D16: Locating a fraction on the number line, given the position of one-third

This theme is a direct complement of the previous theme. Instead of locating ⅓, given the position of some other fraction on the number line, this time ⅓ is given and we are asked to find the position of another fraction.

TASK 16A: As in Task 15A, this involves ⅓ and ½.

Again, pupils might work in 6ths and hence use the fact that the gap from two 6ths to three 6ths is half the gap from 0 to two 6ths or ⅓ (first line, below). Or they might locate ⅔ and then place ½ midway between ⅓ and ⅔ (second line, below).

TASK 16B: As in Task 15B, this involves the fractions ⅓ and ¼.

A first step here is to recognise that the desired fraction, ¼, lies to the left of ⅓ - but how far to the left? Some pupils might work in an analytical way, by converting the fractions to 12ths. 

Others might adopt a more empirical approach by putting a mark on the number line somewhat to the left of ⅓. Now let us reproduce the interval between this putative ¼ mark and the ⅓ mark, by adding further marks to the left, till we get close to (or preferably land on) 0. And now let us estimate the number of intervals from 0 to 1 by multiplying the number of intervals from 0 to our putative ¼ by 4 and the number from 0 to ⅓ by 3. Do we get the same result? Of course, this only happens when there are exactly 3 intervals from 0 to ¼ and exactly 4 from 0 to ⅓ [4×n = 3×(n+1) when n=3; 4×3 = 3×4 = 12].

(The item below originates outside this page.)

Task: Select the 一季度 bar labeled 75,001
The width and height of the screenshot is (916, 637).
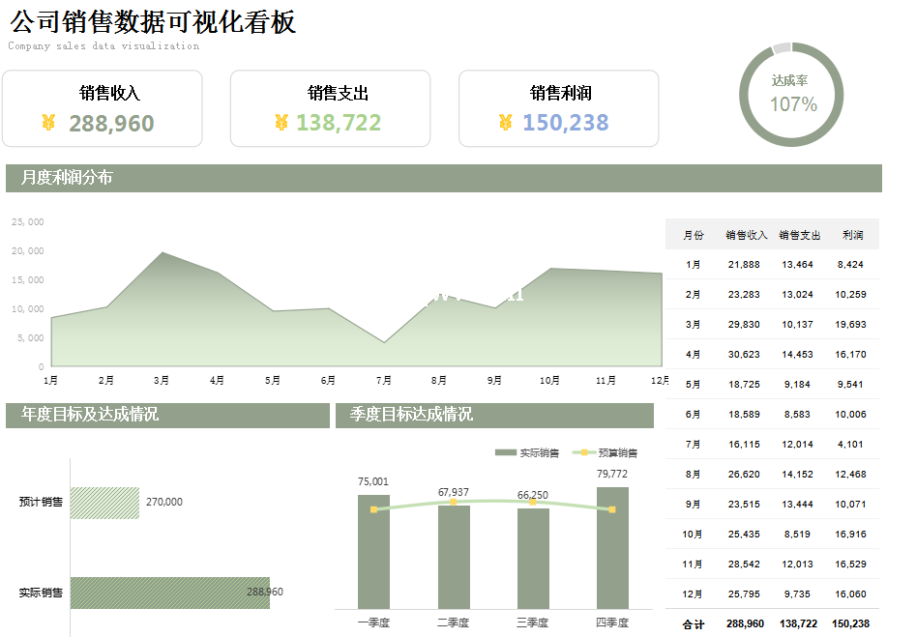Action: pyautogui.click(x=373, y=551)
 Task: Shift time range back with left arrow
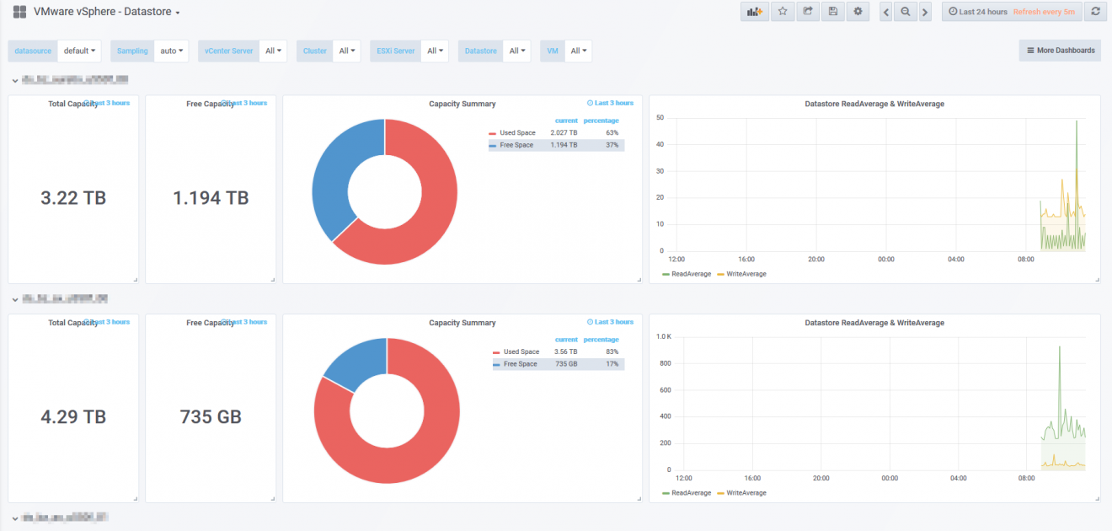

In the diagram below, neither attempt works. In the first attempt we have 4×4½ ≠ 3×5½. In the second attempt we have 4×5 ≠ 3×6.

A related and simpler empirical approach, which can act as a nice (albeit rough and ready) check, is to extend the number line and then to locate the position of 1 using the given position of ⅓ and the estimated position of ¼. Do the resulting positions roughly coincide?

[Note: It is worth making the point that even where pupils' method might not be efficient, or even end in success, as perhaps in the empirical approaches described above, these activities can still give pupils a better feel for fractions. That is the prime purpose of these tasks - it is not primarily about getting 'the answer'.]

As with Task 15B, one could vary the task slightly by using fractions like ⅕ or ⅟₇ instead of ¼.

TASK 16C: As with Task 15C, nice, easy fractions this time. And again, you might also want to try factions like ⅟₉ and ⅟₁₂ in place of ⅙.

TASK 16D: As with Task 15D, this is a bit more challenging again. You might also want to try fractions like ⁴⁄₉, ⅚ and ⁵⁄₁₂ in place of ²⁄₉.

TASK 16E: As with Task 16E, here is a variant where we might be content with a qualitative answer: ¹¹⁄₃₀ is a 'tiny' bit to the right of the given fraction. 

We can of course adopt a more analytical approach: ⅓ is ¹⁰⁄₃₀ and so ¹¹⁄₃₀ is one 10th of the interval between 0 and ⅓ to the right of ⅓:

You might also want to try fractions like ⁹⁄₃₀ or ²¹⁄₆₀, or even ¹⁰⁄₃₁ or ¹⁰⁄₂₉, in place of ¹¹⁄₃₀.